[Stored records]
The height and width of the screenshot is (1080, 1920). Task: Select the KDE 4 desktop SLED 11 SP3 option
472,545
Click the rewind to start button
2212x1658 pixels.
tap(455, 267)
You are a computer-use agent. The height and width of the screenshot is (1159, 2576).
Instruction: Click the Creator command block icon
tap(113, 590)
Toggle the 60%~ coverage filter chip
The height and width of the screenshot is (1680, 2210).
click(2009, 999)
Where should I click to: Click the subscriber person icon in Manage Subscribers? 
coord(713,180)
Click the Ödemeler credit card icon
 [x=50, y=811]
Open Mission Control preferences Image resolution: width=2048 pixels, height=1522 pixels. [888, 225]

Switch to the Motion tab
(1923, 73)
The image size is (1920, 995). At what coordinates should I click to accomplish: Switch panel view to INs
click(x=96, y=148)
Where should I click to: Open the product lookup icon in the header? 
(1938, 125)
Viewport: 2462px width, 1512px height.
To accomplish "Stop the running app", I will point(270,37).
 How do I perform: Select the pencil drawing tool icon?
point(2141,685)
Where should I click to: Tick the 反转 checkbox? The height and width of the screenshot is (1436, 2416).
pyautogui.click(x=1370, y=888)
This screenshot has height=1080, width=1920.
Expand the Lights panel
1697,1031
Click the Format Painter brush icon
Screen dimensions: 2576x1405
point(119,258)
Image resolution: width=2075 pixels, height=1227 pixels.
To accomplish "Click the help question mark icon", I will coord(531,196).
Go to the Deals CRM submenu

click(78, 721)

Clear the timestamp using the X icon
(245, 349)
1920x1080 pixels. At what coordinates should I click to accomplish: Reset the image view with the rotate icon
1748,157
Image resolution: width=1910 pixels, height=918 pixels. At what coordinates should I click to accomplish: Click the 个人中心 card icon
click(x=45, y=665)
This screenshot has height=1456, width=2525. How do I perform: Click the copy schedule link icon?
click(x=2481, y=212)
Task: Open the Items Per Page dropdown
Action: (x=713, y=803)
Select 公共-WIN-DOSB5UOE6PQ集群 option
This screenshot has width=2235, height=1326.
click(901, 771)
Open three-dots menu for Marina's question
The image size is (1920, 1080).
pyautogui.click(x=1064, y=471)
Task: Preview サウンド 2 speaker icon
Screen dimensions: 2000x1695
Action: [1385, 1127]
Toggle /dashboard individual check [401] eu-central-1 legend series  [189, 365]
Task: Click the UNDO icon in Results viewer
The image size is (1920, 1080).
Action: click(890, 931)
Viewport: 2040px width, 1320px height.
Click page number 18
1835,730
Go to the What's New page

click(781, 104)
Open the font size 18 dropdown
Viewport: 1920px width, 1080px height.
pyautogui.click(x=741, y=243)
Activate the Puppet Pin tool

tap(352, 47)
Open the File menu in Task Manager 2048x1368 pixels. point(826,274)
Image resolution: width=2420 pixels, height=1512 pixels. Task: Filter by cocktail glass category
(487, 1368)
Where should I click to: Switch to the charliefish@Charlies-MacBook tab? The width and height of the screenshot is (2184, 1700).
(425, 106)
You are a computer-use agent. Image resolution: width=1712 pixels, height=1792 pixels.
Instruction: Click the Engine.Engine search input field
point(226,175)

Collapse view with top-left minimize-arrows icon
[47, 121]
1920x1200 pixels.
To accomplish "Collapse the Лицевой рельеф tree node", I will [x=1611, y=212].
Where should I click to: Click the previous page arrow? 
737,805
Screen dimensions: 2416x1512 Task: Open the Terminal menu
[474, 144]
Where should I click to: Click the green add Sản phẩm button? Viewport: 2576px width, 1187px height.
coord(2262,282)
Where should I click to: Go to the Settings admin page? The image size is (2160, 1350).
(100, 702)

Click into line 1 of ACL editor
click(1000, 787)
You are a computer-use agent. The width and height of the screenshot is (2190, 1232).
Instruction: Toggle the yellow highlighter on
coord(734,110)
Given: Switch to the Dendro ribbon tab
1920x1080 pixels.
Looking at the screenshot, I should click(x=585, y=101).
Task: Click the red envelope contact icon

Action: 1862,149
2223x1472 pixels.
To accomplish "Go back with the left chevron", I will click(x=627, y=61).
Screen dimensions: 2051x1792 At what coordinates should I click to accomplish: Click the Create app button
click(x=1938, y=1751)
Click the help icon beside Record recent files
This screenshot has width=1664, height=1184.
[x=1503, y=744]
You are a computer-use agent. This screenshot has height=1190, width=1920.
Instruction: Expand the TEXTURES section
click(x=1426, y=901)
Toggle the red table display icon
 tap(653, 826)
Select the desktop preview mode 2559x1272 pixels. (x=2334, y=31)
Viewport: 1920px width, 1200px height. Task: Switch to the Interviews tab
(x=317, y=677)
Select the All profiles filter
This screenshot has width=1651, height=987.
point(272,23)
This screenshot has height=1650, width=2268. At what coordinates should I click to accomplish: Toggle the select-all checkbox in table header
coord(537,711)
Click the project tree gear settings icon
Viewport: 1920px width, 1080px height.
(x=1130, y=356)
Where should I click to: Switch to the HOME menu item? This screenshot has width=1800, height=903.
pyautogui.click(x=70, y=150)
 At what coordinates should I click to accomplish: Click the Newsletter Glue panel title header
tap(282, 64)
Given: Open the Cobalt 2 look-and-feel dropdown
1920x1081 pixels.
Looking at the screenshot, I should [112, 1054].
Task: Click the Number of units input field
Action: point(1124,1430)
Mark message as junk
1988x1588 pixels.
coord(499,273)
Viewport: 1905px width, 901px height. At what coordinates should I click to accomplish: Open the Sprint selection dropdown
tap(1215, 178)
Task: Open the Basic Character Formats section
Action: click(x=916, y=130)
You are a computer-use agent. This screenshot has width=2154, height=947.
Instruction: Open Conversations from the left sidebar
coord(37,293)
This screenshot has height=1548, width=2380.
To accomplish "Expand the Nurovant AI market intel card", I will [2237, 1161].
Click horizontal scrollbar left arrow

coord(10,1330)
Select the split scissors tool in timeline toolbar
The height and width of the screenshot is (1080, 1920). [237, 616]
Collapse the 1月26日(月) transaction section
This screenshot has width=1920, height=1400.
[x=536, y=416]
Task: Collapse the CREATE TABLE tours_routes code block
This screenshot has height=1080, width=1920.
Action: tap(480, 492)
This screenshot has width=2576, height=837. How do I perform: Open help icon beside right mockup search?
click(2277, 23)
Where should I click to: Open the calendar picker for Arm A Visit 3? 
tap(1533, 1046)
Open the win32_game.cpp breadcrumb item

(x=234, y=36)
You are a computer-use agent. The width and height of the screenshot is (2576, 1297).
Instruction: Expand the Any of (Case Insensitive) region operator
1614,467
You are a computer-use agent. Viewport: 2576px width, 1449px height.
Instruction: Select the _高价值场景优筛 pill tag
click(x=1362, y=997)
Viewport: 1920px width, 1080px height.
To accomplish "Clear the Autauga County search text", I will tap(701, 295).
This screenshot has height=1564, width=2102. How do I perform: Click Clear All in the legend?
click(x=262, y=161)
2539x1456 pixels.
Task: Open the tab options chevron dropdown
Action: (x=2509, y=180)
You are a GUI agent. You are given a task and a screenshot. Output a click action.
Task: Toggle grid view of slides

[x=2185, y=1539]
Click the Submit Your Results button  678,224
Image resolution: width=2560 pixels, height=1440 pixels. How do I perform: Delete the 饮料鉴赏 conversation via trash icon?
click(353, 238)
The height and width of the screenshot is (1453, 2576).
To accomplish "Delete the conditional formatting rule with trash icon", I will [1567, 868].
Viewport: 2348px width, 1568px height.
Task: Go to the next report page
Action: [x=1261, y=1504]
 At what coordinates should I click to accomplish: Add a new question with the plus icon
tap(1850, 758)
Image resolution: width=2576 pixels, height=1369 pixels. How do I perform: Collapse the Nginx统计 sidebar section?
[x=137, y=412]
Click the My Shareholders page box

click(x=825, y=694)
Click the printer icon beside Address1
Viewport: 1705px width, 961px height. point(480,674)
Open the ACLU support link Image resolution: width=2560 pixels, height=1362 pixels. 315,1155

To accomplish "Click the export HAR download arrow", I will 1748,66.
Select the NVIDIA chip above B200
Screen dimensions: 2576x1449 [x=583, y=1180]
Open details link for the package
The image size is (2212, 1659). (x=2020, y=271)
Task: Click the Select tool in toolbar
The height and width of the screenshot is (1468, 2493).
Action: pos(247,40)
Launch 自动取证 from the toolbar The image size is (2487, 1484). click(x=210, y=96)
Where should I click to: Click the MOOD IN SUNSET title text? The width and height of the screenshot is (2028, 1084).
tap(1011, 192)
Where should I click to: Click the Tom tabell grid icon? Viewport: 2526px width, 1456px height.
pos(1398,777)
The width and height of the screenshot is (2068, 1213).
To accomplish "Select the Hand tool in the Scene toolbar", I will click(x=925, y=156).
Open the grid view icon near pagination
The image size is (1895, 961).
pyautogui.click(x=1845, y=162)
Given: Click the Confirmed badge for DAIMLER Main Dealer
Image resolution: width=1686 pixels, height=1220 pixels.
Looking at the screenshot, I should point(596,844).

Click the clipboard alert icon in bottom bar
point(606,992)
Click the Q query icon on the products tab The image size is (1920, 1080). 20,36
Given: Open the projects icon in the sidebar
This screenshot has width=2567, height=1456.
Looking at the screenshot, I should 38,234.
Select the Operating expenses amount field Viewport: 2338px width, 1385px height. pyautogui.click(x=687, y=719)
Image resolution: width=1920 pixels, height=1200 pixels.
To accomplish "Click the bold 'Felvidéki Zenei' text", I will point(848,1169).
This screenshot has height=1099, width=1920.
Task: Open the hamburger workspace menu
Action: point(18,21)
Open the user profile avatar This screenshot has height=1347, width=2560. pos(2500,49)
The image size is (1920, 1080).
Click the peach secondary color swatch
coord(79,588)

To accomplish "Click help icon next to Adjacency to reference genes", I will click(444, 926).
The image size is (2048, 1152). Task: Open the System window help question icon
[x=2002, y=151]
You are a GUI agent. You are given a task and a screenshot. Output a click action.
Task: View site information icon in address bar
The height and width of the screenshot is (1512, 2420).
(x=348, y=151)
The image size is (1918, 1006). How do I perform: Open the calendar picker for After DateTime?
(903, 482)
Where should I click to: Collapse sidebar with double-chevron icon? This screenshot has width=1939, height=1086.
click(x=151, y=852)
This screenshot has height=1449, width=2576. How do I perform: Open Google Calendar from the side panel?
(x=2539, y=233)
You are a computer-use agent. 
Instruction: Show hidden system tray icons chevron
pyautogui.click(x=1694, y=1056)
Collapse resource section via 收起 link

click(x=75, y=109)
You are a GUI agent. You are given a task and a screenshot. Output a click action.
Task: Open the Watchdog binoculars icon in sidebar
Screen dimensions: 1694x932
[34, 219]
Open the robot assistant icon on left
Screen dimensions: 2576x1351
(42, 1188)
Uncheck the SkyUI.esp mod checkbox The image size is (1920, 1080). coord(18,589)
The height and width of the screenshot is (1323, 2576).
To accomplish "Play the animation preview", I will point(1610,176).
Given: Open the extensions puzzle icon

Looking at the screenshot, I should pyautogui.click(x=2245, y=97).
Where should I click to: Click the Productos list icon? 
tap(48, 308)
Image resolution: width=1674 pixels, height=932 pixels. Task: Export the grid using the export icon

_Problem to solve_
Take the line above containing "Where should I click to: Open the product", the line containing "Task: Click the UNDO icon in Results viewer", and all lines in between, and copy them exactly without anything else.

_Exercise answer_
Where should I click to: Open the product lookup icon in the header? 
(1938, 125)
Viewport: 2462px width, 1512px height.
To accomplish "Stop the running app", I will point(270,37).
 How do I perform: Select the pencil drawing tool icon?
point(2141,685)
Where should I click to: Tick the 反转 checkbox? The height and width of the screenshot is (1436, 2416).
pyautogui.click(x=1370, y=888)
This screenshot has height=1080, width=1920.
Expand the Lights panel
1697,1031
Click the Format Painter brush icon
Screen dimensions: 2576x1405
point(119,258)
Image resolution: width=2075 pixels, height=1227 pixels.
To accomplish "Click the help question mark icon", I will coord(531,196).
Go to the Deals CRM submenu

click(78, 721)

Clear the timestamp using the X icon
(245, 349)
1920x1080 pixels. At what coordinates should I click to accomplish: Reset the image view with the rotate icon
1748,157
Image resolution: width=1910 pixels, height=918 pixels. At what coordinates should I click to accomplish: Click the 个人中心 card icon
click(x=45, y=665)
This screenshot has height=1456, width=2525. How do I perform: Click the copy schedule link icon?
click(x=2481, y=212)
Task: Open the Items Per Page dropdown
Action: (x=713, y=803)
Select 公共-WIN-DOSB5UOE6PQ集群 option
This screenshot has width=2235, height=1326.
click(901, 771)
Open three-dots menu for Marina's question
The image size is (1920, 1080).
pyautogui.click(x=1064, y=471)
Task: Preview サウンド 2 speaker icon
Screen dimensions: 2000x1695
Action: [1385, 1127]
Toggle /dashboard individual check [401] eu-central-1 legend series  [189, 365]
Task: Click the UNDO icon in Results viewer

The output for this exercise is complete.